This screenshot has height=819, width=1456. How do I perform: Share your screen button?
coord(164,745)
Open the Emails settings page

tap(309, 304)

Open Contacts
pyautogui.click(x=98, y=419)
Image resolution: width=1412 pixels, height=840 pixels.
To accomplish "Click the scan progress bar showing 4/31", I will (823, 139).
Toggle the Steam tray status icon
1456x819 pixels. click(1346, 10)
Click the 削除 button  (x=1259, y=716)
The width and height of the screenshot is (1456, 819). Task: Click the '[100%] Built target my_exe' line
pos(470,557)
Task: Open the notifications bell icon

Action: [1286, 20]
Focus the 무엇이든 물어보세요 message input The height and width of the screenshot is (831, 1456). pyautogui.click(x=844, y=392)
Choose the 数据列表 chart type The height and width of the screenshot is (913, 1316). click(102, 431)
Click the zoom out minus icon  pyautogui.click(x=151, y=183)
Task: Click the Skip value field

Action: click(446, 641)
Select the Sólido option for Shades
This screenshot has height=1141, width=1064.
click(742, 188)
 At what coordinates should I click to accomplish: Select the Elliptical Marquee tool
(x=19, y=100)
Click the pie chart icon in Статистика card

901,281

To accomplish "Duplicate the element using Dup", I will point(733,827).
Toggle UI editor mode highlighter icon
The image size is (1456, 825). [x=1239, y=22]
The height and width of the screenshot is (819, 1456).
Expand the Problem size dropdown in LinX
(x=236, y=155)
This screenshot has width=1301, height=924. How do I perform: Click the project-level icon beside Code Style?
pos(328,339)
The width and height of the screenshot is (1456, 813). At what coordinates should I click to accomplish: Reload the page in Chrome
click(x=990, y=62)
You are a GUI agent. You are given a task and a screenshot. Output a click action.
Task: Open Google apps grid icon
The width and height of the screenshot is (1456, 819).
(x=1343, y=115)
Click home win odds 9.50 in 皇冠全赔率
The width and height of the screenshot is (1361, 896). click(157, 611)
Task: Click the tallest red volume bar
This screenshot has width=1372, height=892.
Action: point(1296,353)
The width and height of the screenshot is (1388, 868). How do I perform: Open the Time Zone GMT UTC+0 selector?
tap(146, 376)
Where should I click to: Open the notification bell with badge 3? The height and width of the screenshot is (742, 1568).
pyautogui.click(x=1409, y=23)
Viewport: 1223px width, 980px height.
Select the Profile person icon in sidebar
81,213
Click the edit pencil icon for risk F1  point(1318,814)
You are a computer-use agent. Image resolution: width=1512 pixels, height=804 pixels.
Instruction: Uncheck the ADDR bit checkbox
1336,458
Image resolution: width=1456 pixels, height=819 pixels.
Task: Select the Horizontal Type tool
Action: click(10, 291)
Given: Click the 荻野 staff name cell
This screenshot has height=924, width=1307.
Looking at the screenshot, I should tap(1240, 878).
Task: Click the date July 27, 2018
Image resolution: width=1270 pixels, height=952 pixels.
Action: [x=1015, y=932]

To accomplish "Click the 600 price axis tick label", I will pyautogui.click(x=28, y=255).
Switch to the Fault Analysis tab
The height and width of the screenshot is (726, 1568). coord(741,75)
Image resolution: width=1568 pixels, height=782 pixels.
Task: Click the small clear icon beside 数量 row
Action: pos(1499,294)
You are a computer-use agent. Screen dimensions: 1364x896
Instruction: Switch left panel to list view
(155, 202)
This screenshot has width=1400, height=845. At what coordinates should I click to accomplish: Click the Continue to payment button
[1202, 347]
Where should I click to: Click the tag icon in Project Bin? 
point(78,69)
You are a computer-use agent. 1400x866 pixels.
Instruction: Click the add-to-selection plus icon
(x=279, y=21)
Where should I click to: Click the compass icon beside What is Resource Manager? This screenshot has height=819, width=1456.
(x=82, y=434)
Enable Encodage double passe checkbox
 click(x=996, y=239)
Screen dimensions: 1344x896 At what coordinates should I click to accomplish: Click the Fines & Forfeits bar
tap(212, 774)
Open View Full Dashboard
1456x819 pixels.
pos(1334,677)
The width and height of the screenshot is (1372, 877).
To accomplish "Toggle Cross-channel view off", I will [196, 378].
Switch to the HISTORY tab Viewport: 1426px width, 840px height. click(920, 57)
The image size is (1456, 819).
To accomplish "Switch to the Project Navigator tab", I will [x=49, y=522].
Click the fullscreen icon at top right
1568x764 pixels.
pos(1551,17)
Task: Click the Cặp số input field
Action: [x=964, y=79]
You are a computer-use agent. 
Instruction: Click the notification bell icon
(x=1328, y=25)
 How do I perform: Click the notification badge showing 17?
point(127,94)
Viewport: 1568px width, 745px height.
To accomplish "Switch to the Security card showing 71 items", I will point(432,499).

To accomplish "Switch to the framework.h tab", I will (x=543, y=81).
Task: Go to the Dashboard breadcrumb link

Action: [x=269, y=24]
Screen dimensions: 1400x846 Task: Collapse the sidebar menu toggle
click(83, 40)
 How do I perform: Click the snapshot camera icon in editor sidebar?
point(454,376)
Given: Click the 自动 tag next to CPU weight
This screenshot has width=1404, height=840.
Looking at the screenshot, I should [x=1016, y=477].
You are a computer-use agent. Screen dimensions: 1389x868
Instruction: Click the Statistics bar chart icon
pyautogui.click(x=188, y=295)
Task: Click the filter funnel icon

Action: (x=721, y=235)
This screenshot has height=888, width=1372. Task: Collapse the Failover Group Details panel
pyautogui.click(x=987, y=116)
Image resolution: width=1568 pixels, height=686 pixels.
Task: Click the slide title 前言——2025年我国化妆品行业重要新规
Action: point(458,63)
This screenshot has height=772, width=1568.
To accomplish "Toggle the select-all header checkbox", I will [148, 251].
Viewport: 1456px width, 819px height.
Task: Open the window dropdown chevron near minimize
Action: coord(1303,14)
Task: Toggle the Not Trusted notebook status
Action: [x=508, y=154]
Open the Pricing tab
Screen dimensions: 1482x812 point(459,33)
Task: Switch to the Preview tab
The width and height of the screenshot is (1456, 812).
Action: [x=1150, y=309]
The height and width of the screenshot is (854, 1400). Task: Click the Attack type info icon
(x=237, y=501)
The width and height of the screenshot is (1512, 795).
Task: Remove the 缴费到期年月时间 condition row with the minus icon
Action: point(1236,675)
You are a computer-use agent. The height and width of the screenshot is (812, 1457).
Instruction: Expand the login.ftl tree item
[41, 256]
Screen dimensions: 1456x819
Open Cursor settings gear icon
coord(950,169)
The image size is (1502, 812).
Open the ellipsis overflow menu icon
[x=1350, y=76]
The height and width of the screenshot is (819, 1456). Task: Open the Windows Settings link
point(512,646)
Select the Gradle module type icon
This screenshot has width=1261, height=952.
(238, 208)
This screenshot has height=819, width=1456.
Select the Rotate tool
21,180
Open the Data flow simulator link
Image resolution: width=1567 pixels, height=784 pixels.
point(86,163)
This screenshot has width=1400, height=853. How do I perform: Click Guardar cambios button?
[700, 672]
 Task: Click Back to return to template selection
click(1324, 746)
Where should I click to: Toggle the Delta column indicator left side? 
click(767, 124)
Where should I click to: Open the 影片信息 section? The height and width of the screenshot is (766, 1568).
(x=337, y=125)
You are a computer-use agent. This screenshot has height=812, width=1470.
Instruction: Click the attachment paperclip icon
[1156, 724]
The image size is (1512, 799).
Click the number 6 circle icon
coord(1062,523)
· · ·
> _PROBLEM REQUIREMENTS_: Recopy the entries above exactly, with every line included.

> _EXERCISE OUTPUT_:
This screenshot has height=819, width=1456. How do I perform: Share your screen button?
coord(164,745)
Open the Emails settings page

tap(309, 304)

Open Contacts
pyautogui.click(x=98, y=419)
Image resolution: width=1412 pixels, height=840 pixels.
To accomplish "Click the scan progress bar showing 4/31", I will (823, 139).
Toggle the Steam tray status icon
1456x819 pixels. click(1346, 10)
Click the 削除 button  (x=1259, y=716)
The width and height of the screenshot is (1456, 819). Task: Click the '[100%] Built target my_exe' line
pos(470,557)
Task: Open the notifications bell icon

Action: [1286, 20]
Focus the 무엇이든 물어보세요 message input The height and width of the screenshot is (831, 1456). pyautogui.click(x=844, y=392)
Choose the 数据列表 chart type The height and width of the screenshot is (913, 1316). click(102, 431)
Click the zoom out minus icon  pyautogui.click(x=151, y=183)
Task: Click the Skip value field

Action: click(446, 641)
Select the Sólido option for Shades
This screenshot has height=1141, width=1064.
click(742, 188)
 At what coordinates should I click to accomplish: Select the Elliptical Marquee tool
(x=19, y=100)
Click the pie chart icon in Статистика card

901,281

To accomplish "Duplicate the element using Dup", I will point(733,827).
Toggle UI editor mode highlighter icon
The image size is (1456, 825). [x=1239, y=22]
The height and width of the screenshot is (819, 1456).
Expand the Problem size dropdown in LinX
(x=236, y=155)
This screenshot has width=1301, height=924. How do I perform: Click the project-level icon beside Code Style?
pos(328,339)
The width and height of the screenshot is (1456, 813). At what coordinates should I click to accomplish: Reload the page in Chrome
click(x=990, y=62)
You are a GUI agent. You are given a task and a screenshot. Output a click action.
Task: Open Google apps grid icon
The width and height of the screenshot is (1456, 819).
(x=1343, y=115)
Click home win odds 9.50 in 皇冠全赔率
The width and height of the screenshot is (1361, 896). click(157, 611)
Task: Click the tallest red volume bar
This screenshot has width=1372, height=892.
Action: point(1296,353)
The width and height of the screenshot is (1388, 868). How do I perform: Open the Time Zone GMT UTC+0 selector?
tap(146, 376)
Where should I click to: Open the notification bell with badge 3? The height and width of the screenshot is (742, 1568).
pyautogui.click(x=1409, y=23)
Viewport: 1223px width, 980px height.
Select the Profile person icon in sidebar
81,213
Click the edit pencil icon for risk F1  point(1318,814)
You are a computer-use agent. Image resolution: width=1512 pixels, height=804 pixels.
Instruction: Uncheck the ADDR bit checkbox
1336,458
Image resolution: width=1456 pixels, height=819 pixels.
Task: Select the Horizontal Type tool
Action: click(10, 291)
Given: Click the 荻野 staff name cell
This screenshot has height=924, width=1307.
Looking at the screenshot, I should tap(1240, 878).
Task: Click the date July 27, 2018
Image resolution: width=1270 pixels, height=952 pixels.
Action: [x=1015, y=932]

To accomplish "Click the 600 price axis tick label", I will pyautogui.click(x=28, y=255).
Switch to the Fault Analysis tab
The height and width of the screenshot is (726, 1568). coord(741,75)
Image resolution: width=1568 pixels, height=782 pixels.
Task: Click the small clear icon beside 数量 row
Action: pos(1499,294)
You are a computer-use agent. Screen dimensions: 1364x896
Instruction: Switch left panel to list view
(155, 202)
This screenshot has width=1400, height=845. At what coordinates should I click to accomplish: Click the Continue to payment button
[1202, 347]
Where should I click to: Click the tag icon in Project Bin? 
point(78,69)
You are a computer-use agent. 1400x866 pixels.
Instruction: Click the add-to-selection plus icon
(x=279, y=21)
Where should I click to: Click the compass icon beside What is Resource Manager? This screenshot has height=819, width=1456.
(x=82, y=434)
Enable Encodage double passe checkbox
 click(x=996, y=239)
Screen dimensions: 1344x896 At what coordinates should I click to accomplish: Click the Fines & Forfeits bar
tap(212, 774)
Open View Full Dashboard
1456x819 pixels.
pos(1334,677)
The width and height of the screenshot is (1372, 877).
To accomplish "Toggle Cross-channel view off", I will [196, 378].
Switch to the HISTORY tab Viewport: 1426px width, 840px height. click(920, 57)
The image size is (1456, 819).
To accomplish "Switch to the Project Navigator tab", I will [x=49, y=522].
Click the fullscreen icon at top right
1568x764 pixels.
pos(1551,17)
Task: Click the Cặp số input field
Action: [x=964, y=79]
You are a computer-use agent. 
Instruction: Click the notification bell icon
(x=1328, y=25)
 How do I perform: Click the notification badge showing 17?
point(127,94)
Viewport: 1568px width, 745px height.
To accomplish "Switch to the Security card showing 71 items", I will point(432,499).

To accomplish "Switch to the framework.h tab", I will (x=543, y=81).
Task: Go to the Dashboard breadcrumb link

Action: [x=269, y=24]
Screen dimensions: 1400x846 Task: Collapse the sidebar menu toggle
click(83, 40)
 How do I perform: Click the snapshot camera icon in editor sidebar?
point(454,376)
Given: Click the 自动 tag next to CPU weight
This screenshot has width=1404, height=840.
Looking at the screenshot, I should [x=1016, y=477].
You are a computer-use agent. Screen dimensions: 1389x868
Instruction: Click the Statistics bar chart icon
pyautogui.click(x=188, y=295)
Task: Click the filter funnel icon

Action: (x=721, y=235)
This screenshot has height=888, width=1372. Task: Collapse the Failover Group Details panel
pyautogui.click(x=987, y=116)
Image resolution: width=1568 pixels, height=686 pixels.
Task: Click the slide title 前言——2025年我国化妆品行业重要新规
Action: point(458,63)
This screenshot has height=772, width=1568.
To accomplish "Toggle the select-all header checkbox", I will [148, 251].
Viewport: 1456px width, 819px height.
Task: Open the window dropdown chevron near minimize
Action: coord(1303,14)
Task: Toggle the Not Trusted notebook status
Action: [x=508, y=154]
Open the Pricing tab
Screen dimensions: 1482x812 point(459,33)
Task: Switch to the Preview tab
The width and height of the screenshot is (1456, 812).
Action: [x=1150, y=309]
The height and width of the screenshot is (854, 1400). Task: Click the Attack type info icon
(x=237, y=501)
The width and height of the screenshot is (1512, 795).
Task: Remove the 缴费到期年月时间 condition row with the minus icon
Action: point(1236,675)
You are a computer-use agent. The height and width of the screenshot is (812, 1457).
Instruction: Expand the login.ftl tree item
[41, 256]
Screen dimensions: 1456x819
Open Cursor settings gear icon
coord(950,169)
The image size is (1502, 812).
Open the ellipsis overflow menu icon
[x=1350, y=76]
The height and width of the screenshot is (819, 1456). Task: Open the Windows Settings link
point(512,646)
Select the Gradle module type icon
This screenshot has width=1261, height=952.
(238, 208)
This screenshot has height=819, width=1456.
Select the Rotate tool
21,180
Open the Data flow simulator link
Image resolution: width=1567 pixels, height=784 pixels.
point(86,163)
This screenshot has width=1400, height=853. How do I perform: Click Guardar cambios button?
[700, 672]
 Task: Click Back to return to template selection
click(1324, 746)
Where should I click to: Toggle the Delta column indicator left side? 
click(767, 124)
Where should I click to: Open the 影片信息 section? The height and width of the screenshot is (766, 1568).
(x=337, y=125)
You are a computer-use agent. This screenshot has height=812, width=1470.
Instruction: Click the attachment paperclip icon
[1156, 724]
The image size is (1512, 799).
Click the number 6 circle icon
coord(1062,523)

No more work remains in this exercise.